(Input data Opens)
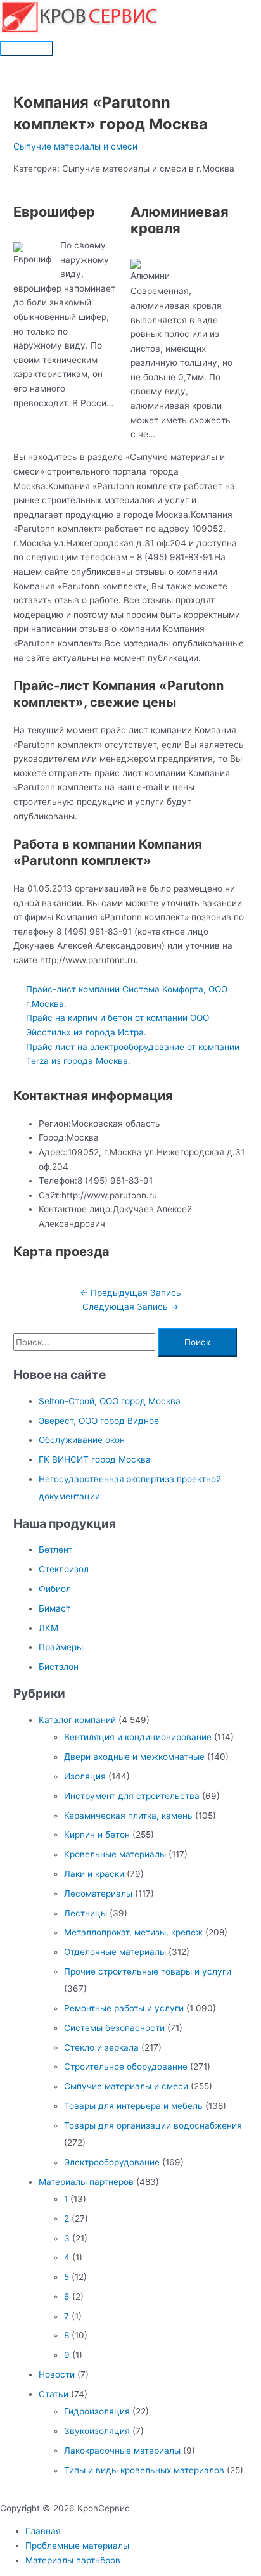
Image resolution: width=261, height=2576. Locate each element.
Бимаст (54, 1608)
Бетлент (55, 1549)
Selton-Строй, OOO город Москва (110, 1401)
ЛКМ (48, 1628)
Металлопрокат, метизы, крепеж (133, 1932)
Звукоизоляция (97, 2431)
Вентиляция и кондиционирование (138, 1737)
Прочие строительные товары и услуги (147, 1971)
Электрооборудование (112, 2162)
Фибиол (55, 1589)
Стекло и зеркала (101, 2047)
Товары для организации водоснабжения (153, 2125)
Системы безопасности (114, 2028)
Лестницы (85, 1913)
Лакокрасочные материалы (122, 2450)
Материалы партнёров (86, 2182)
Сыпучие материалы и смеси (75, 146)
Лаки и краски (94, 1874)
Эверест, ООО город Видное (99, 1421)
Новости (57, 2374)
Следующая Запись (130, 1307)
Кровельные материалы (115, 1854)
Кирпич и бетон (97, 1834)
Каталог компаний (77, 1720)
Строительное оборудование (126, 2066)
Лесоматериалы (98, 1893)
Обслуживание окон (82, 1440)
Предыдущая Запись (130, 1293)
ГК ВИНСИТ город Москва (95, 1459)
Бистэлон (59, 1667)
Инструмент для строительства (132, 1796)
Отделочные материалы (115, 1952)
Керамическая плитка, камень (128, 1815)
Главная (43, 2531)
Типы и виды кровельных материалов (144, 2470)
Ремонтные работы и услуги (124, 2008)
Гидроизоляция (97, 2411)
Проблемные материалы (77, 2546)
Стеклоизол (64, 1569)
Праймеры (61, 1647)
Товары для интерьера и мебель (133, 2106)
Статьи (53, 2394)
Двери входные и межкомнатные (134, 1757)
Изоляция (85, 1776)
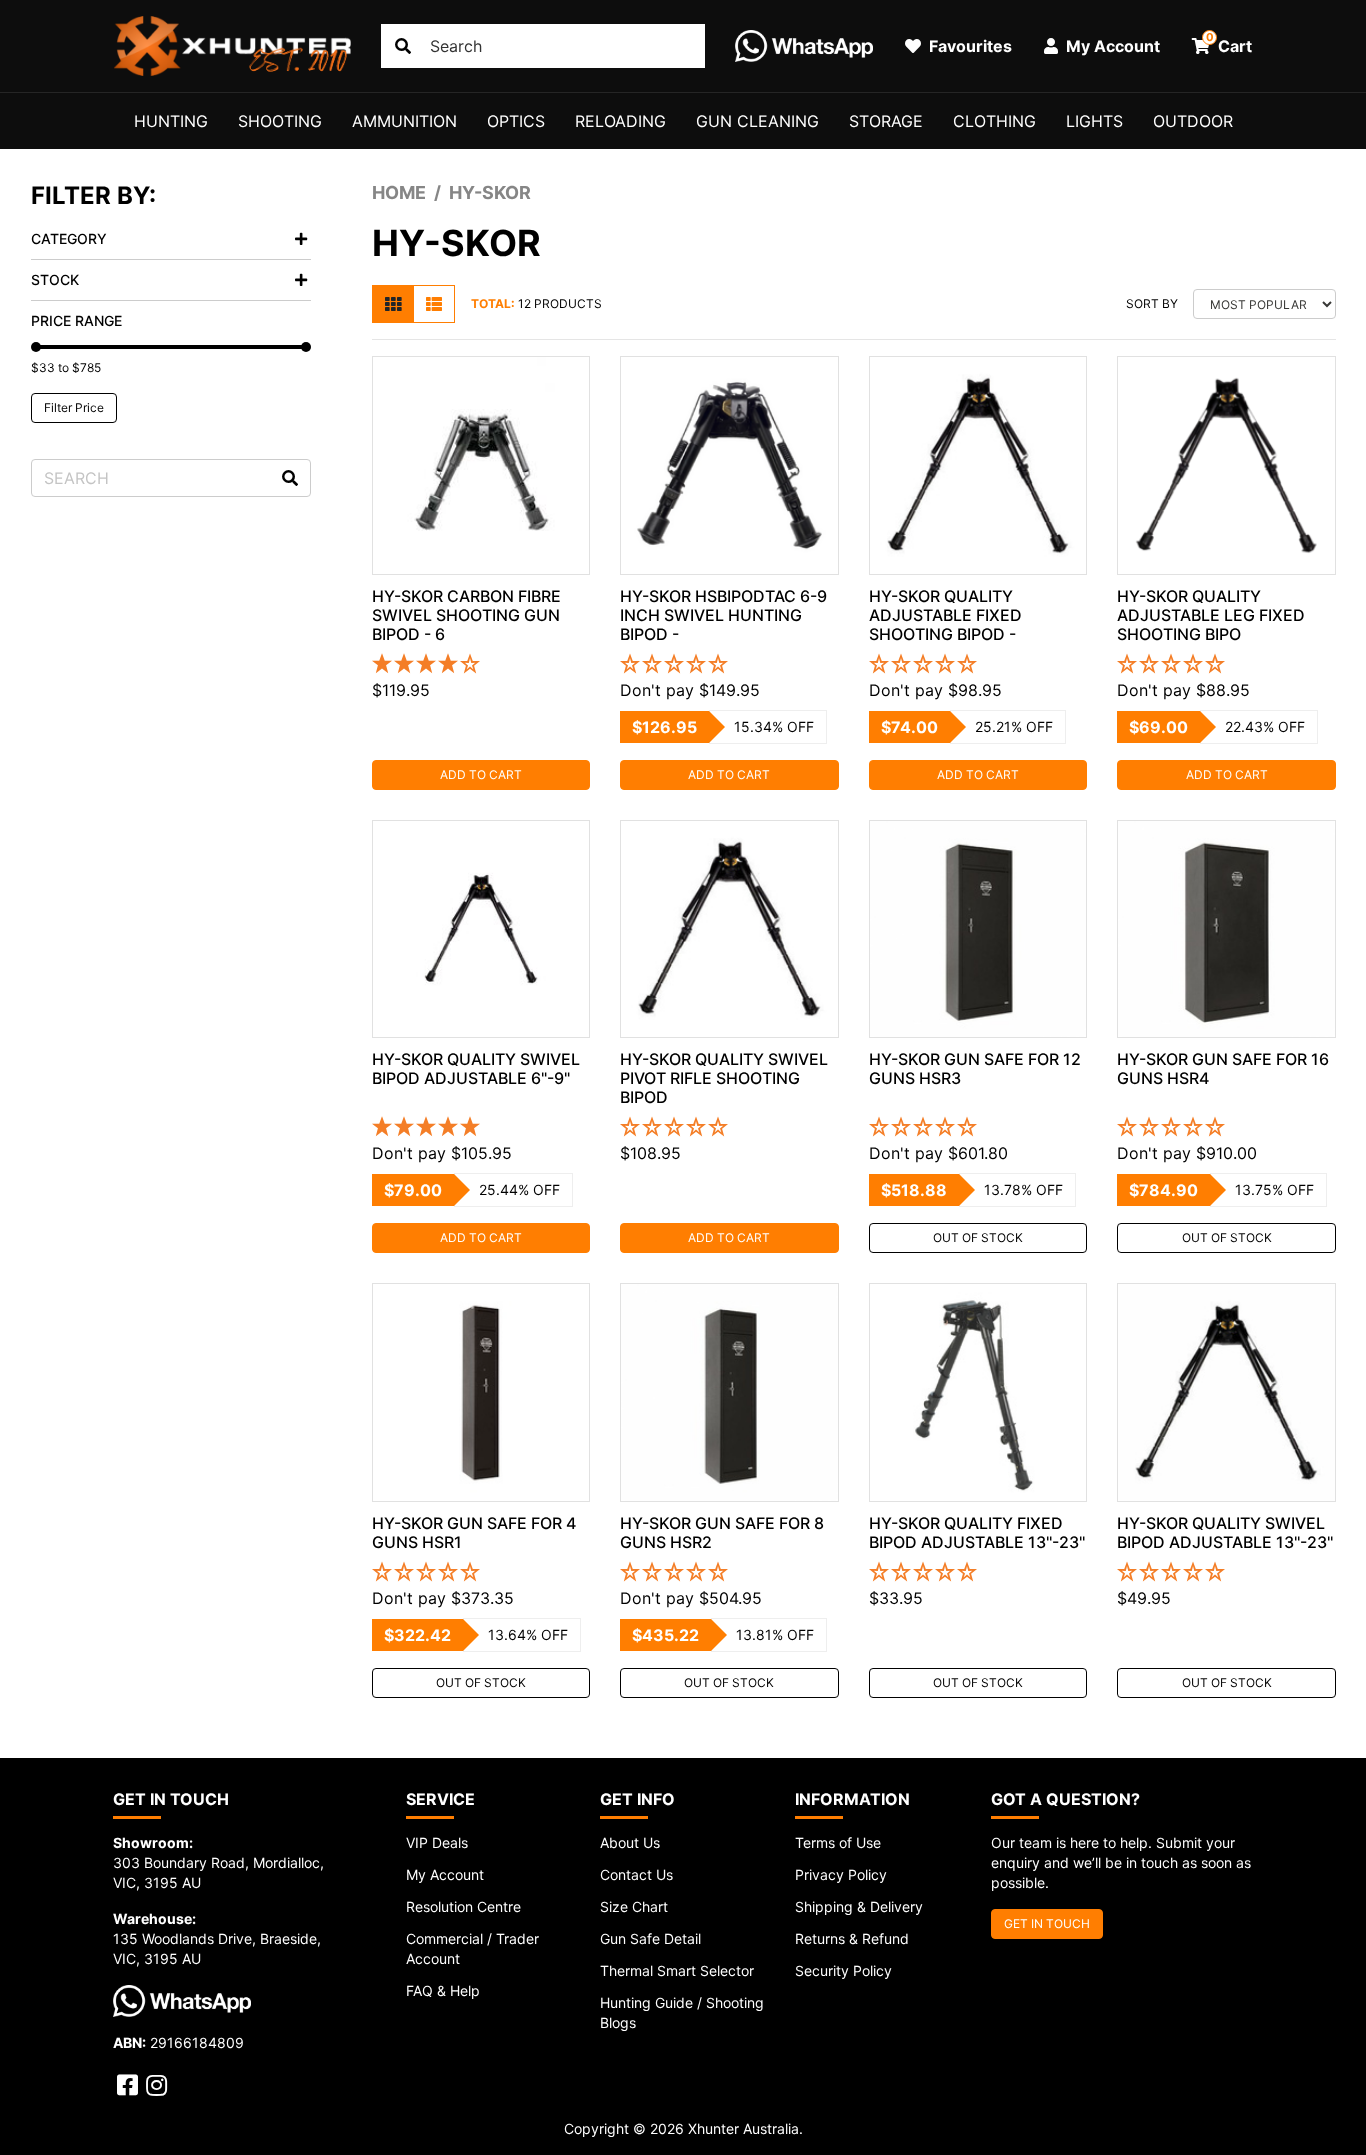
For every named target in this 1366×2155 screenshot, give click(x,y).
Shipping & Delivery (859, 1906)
(Input data Closes)
* Task goal
Look through the data above. Find each line with the string "город" and copy it.

* Result for this exercise
Selton-Строй, OOO город Москва (110, 1401)
Эверест, ООО город Видное (99, 1421)
ГК ВИНСИТ город Москва (95, 1459)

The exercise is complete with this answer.